> **THE PROBLEM**
Take the entries that follow and return exactly the lines from the one holding "Image drôle noël (103, 2490)" through the one holding "[Partager sur X] (64, 250)", both included. Nothing else is needed.
== EXERCISE DATA
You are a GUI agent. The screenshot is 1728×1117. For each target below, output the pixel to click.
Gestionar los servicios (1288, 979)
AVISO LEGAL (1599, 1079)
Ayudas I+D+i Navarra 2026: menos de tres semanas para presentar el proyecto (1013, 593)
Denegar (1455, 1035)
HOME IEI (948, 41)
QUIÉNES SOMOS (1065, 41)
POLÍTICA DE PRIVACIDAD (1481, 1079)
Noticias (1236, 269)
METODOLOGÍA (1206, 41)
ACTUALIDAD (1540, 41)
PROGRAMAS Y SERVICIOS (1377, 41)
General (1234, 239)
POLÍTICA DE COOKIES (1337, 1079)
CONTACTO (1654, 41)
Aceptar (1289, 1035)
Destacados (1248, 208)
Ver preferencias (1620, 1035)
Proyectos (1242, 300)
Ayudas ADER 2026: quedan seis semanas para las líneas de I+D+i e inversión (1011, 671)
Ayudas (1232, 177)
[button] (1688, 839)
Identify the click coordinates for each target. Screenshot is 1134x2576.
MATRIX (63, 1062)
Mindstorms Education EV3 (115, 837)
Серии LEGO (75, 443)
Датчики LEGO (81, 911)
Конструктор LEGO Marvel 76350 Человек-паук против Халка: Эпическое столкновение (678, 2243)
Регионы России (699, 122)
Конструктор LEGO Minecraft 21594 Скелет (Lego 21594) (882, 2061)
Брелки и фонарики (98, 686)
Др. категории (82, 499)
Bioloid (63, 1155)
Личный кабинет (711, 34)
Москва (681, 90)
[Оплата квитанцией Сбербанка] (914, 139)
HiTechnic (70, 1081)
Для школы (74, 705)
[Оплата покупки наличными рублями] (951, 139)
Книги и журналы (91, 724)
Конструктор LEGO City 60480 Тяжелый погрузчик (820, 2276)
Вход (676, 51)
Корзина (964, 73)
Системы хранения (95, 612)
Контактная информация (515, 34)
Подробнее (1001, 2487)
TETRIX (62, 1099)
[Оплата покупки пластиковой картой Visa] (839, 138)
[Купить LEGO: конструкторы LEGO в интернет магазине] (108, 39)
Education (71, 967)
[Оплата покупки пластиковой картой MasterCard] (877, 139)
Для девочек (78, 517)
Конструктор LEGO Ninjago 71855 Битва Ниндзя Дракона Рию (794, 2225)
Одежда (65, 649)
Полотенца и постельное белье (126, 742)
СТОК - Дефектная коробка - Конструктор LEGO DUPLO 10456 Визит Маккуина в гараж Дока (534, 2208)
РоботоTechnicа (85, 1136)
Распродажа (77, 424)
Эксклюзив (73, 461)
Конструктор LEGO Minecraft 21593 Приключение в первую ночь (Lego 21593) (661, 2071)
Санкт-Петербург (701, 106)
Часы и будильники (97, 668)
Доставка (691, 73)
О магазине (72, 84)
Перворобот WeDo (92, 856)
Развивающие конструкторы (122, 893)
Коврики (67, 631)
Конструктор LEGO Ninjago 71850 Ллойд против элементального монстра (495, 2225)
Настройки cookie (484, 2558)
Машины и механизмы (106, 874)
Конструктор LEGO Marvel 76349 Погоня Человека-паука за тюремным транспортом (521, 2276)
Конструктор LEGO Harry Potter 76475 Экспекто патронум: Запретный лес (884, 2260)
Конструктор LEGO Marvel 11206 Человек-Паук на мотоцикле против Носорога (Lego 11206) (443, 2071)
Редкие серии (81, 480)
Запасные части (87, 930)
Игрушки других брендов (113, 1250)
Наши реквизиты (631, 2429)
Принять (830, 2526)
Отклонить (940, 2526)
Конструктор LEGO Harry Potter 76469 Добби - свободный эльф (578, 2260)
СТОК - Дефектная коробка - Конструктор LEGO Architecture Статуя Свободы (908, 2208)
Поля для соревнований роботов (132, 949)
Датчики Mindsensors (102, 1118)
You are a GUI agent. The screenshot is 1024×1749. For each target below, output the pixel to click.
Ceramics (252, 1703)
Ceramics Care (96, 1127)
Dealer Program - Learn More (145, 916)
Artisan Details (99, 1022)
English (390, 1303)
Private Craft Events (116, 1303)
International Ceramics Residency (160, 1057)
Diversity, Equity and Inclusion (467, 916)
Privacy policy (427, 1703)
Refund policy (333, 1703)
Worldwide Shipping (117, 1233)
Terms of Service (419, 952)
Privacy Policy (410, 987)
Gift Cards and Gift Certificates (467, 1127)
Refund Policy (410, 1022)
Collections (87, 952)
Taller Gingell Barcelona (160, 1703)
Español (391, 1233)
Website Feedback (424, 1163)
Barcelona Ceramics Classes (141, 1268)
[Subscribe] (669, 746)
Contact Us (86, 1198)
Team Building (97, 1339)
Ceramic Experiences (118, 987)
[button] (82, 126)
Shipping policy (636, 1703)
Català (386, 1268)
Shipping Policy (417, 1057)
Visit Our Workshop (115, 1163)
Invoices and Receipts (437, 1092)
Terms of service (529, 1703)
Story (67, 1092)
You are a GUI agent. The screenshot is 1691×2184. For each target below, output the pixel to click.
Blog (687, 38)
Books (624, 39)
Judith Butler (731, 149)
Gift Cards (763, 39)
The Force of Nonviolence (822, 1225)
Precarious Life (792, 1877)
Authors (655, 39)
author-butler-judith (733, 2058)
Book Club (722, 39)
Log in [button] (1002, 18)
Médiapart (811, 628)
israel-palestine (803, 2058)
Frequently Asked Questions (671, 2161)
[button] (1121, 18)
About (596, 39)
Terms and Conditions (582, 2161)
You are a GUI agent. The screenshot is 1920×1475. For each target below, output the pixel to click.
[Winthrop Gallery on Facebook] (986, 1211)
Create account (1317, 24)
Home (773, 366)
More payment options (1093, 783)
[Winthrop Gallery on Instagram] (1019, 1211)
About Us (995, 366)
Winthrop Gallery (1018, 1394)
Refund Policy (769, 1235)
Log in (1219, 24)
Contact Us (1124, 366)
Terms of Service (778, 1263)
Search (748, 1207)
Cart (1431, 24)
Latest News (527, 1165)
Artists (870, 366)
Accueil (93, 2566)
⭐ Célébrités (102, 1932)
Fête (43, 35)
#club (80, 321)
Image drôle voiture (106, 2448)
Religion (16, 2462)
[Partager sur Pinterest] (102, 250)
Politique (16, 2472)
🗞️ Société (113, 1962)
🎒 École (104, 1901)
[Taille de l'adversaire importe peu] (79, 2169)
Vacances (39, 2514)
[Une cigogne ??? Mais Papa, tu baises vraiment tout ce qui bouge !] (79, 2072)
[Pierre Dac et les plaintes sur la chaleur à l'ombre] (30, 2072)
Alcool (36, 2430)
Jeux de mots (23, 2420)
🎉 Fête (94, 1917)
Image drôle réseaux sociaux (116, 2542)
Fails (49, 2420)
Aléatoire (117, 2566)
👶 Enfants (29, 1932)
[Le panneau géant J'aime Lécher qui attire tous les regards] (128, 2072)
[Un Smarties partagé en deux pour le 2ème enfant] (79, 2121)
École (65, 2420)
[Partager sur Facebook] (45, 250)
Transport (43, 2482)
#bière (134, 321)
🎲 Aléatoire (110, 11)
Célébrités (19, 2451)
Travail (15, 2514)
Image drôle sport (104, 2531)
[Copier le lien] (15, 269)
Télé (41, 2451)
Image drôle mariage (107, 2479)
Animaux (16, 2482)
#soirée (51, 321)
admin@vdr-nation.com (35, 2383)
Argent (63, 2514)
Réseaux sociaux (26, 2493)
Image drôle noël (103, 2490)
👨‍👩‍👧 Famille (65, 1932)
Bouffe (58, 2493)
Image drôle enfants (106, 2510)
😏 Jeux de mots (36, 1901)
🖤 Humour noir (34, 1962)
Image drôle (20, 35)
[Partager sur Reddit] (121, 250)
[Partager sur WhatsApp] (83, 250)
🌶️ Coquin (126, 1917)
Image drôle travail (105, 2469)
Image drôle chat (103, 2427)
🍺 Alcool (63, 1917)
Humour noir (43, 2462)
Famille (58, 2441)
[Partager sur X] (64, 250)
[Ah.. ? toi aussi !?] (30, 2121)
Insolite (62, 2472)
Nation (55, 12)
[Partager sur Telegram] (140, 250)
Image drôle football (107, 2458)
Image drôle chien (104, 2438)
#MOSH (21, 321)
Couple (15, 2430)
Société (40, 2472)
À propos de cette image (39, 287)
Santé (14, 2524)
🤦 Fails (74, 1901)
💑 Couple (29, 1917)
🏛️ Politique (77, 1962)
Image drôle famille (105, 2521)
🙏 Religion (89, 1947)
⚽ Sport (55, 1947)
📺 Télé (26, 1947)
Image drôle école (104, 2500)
====
> **SOLUTION BELOW**
Image drôle noël (103, 2490)
👨‍👩‍👧 Famille (65, 1932)
Bouffe (58, 2493)
Image drôle enfants (106, 2510)
😏 Jeux de mots (36, 1901)
🖤 Humour noir (34, 1962)
Image drôle (20, 35)
[Partager sur Reddit] (121, 250)
[Partager sur WhatsApp] (83, 250)
🌶️ Coquin (126, 1917)
Image drôle travail (105, 2469)
Image drôle chat (103, 2427)
🍺 Alcool (63, 1917)
Humour noir (43, 2462)
Famille (58, 2441)
[Partager sur X] (64, 250)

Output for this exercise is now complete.